Stored items:
* * * *

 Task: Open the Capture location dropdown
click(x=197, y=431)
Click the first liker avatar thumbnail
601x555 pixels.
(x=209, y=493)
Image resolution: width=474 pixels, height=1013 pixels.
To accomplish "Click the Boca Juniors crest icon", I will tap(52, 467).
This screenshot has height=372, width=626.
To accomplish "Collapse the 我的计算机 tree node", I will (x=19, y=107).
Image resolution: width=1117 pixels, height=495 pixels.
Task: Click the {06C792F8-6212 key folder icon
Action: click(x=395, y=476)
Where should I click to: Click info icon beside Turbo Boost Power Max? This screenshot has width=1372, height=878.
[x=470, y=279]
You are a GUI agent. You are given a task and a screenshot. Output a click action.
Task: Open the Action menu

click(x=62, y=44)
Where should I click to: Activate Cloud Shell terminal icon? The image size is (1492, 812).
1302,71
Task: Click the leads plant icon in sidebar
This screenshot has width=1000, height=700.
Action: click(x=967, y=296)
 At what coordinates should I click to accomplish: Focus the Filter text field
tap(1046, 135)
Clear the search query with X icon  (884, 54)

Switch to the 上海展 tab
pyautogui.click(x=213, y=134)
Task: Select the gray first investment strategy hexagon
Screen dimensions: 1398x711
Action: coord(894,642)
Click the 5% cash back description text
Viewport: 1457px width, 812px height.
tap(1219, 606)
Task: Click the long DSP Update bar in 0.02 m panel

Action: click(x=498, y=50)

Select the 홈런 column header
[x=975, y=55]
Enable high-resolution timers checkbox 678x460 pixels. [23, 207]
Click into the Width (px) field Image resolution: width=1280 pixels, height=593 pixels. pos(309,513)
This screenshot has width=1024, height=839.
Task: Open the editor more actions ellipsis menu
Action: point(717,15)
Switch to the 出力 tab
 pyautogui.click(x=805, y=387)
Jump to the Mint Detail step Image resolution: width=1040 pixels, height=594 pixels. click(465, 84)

* * * *

Your answer must be the lines from the first line of the entries above through the line that contains "Task: Click the leads plant icon in sidebar", written out exactly.

 Task: Open the Capture location dropdown
click(x=197, y=431)
Click the first liker avatar thumbnail
601x555 pixels.
(x=209, y=493)
Image resolution: width=474 pixels, height=1013 pixels.
To accomplish "Click the Boca Juniors crest icon", I will tap(52, 467).
This screenshot has height=372, width=626.
To accomplish "Collapse the 我的计算机 tree node", I will (x=19, y=107).
Image resolution: width=1117 pixels, height=495 pixels.
Task: Click the {06C792F8-6212 key folder icon
Action: click(x=395, y=476)
Where should I click to: Click info icon beside Turbo Boost Power Max? This screenshot has width=1372, height=878.
[x=470, y=279]
You are a GUI agent. You are given a task and a screenshot. Output a click action.
Task: Open the Action menu

click(x=62, y=44)
Where should I click to: Activate Cloud Shell terminal icon? The image size is (1492, 812).
1302,71
Task: Click the leads plant icon in sidebar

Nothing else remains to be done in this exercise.